Tobunken Seminar: Lecture by Professor Cemil Aydin

Islamic Modernism and the Question of Eurocentric Global Intellectual History

Speaker: Professor Cemil Aydin (George Mason University)
Cemil Aydin is IIIT Chair in Islamic Studies and Associate Professor of History at the Department of History and Art History, George Mason University, where he also serves as Director of Ali Vurak Ak Center for Global Islamic Studies. Professor Aydin’s numerous publications include: The Politics of Anti-Westernism in Asia: Visions of World Order in Pan-Islamic and Pan-Asian Thought (New York: Columbia University Press, Global and International History Series, 2007).

Language: English
The lecture is open to public.
Contact: Kazuo Morimoto (E-mail: morikazu[at]ioc.u-tokyo.ac.jp)

■ ■ ■ ■

## Task list
[A] From the seminar announcement:
(i) At which university does Cemil Aydin hold his posts?
(ii) In what language is the lecture given?
(iii) Who is listed as the contact?
[B] Write out the lines of the records as a JSON list of strings, one string per line, skipping blank lines and starting at the line containing "Task: Open chat history bubble icon" and ending at the end of the records. Leave the pictures out.

■ ■ ■ ■

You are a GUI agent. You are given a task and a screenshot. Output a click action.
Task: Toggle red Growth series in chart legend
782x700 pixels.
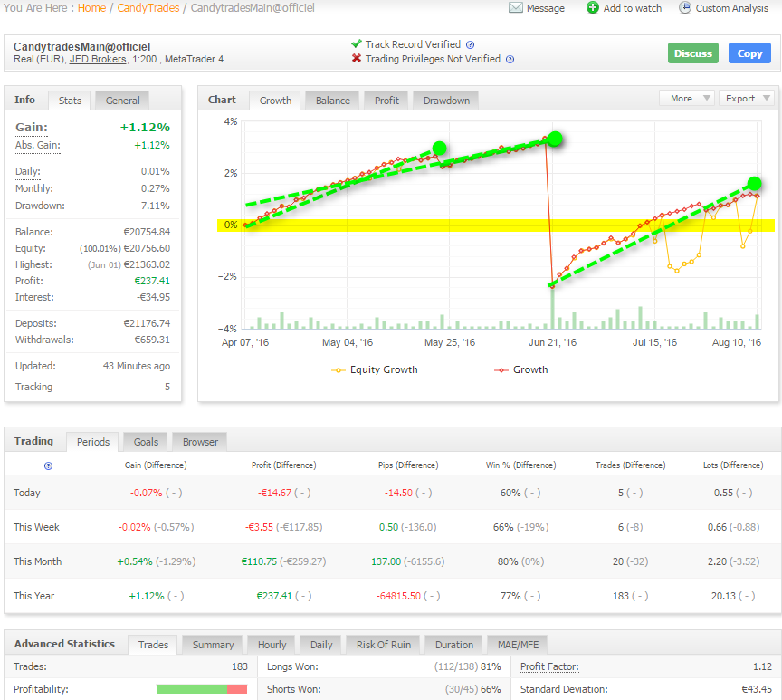[x=521, y=369]
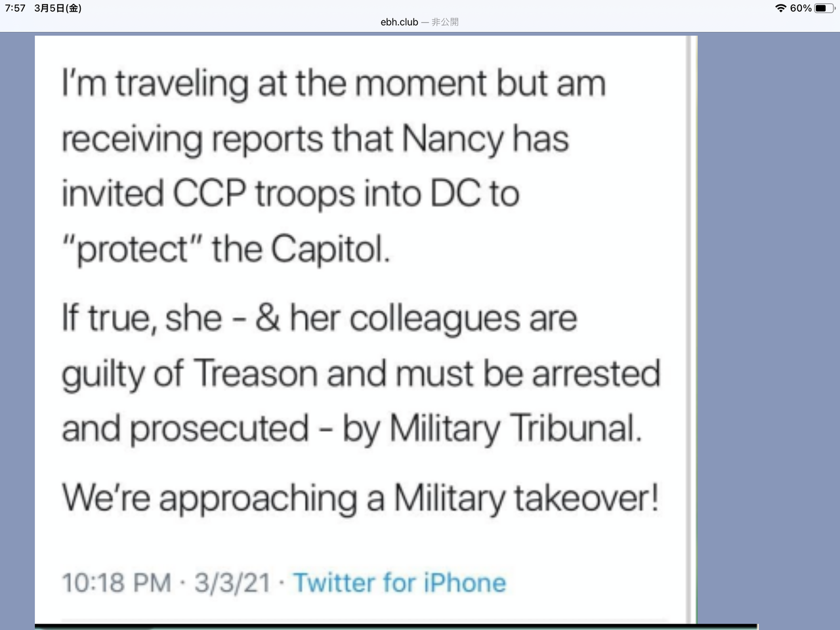
Task: Tap the 非公開 label beside the address
Action: pyautogui.click(x=445, y=22)
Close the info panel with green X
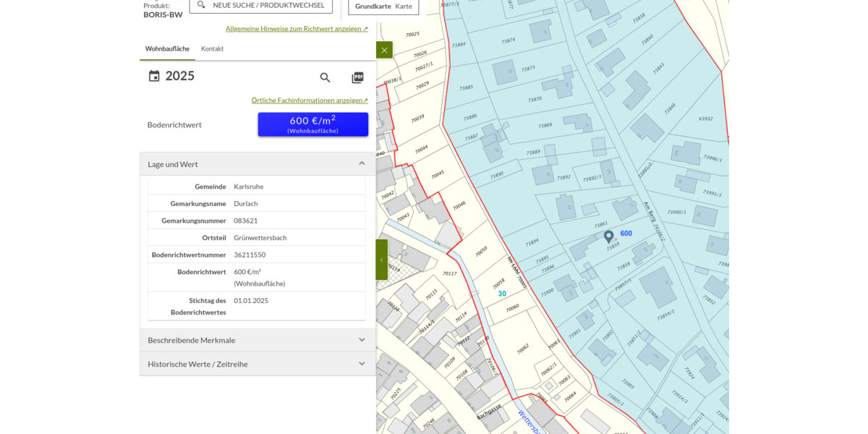The width and height of the screenshot is (868, 434). (x=384, y=50)
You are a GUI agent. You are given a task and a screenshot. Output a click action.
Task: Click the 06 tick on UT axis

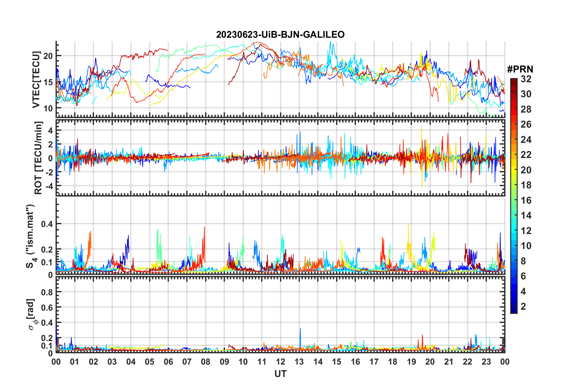pyautogui.click(x=168, y=362)
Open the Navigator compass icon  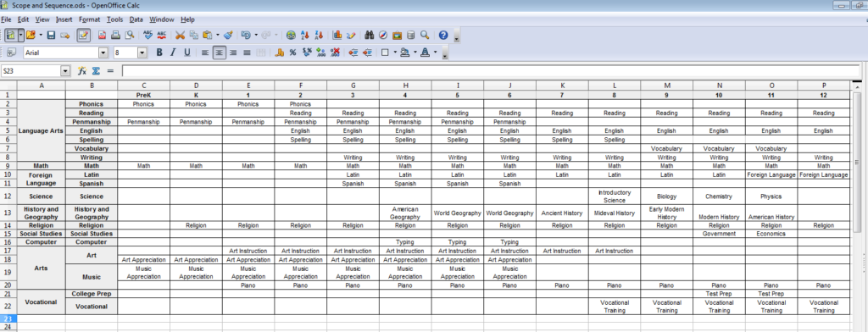(383, 35)
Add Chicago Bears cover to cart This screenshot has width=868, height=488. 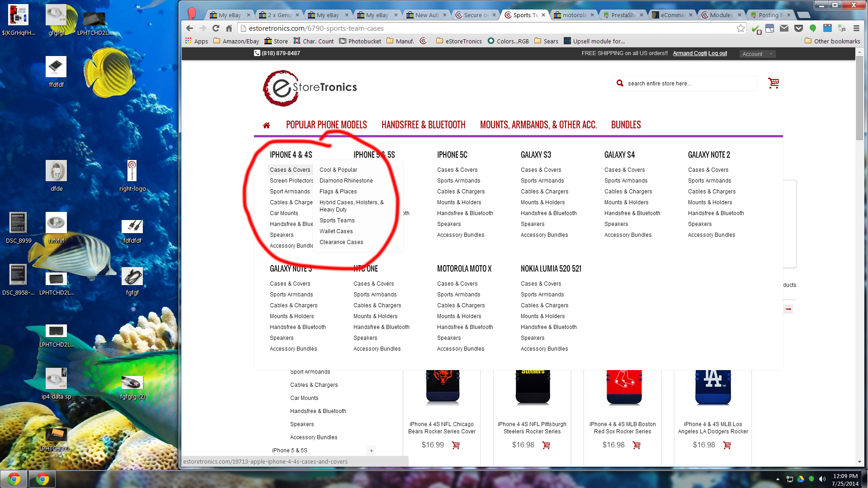pos(456,445)
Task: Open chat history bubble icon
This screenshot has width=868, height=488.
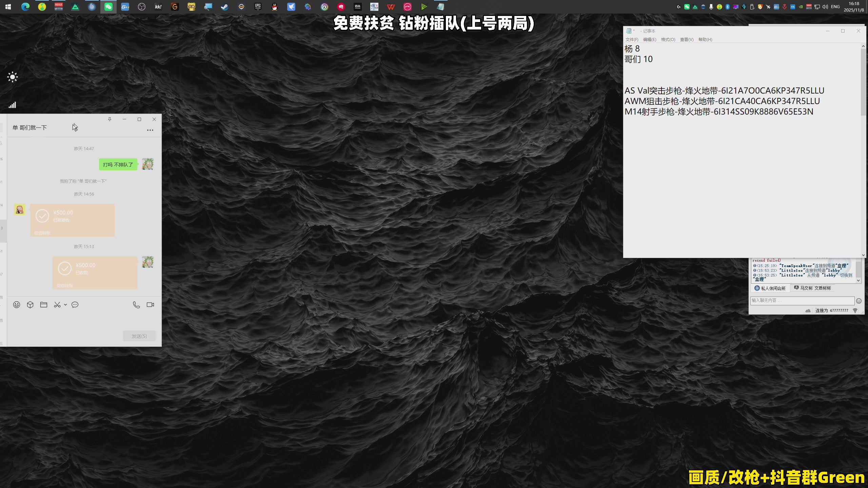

■ ■ ■ ■

## Responses to the exercise
[A]
(i) George Mason University
(ii) English
(iii) Kazuo Morimoto

[B]
[
  "Task: Open chat history bubble icon",
  "This screenshot has width=868, height=488."
]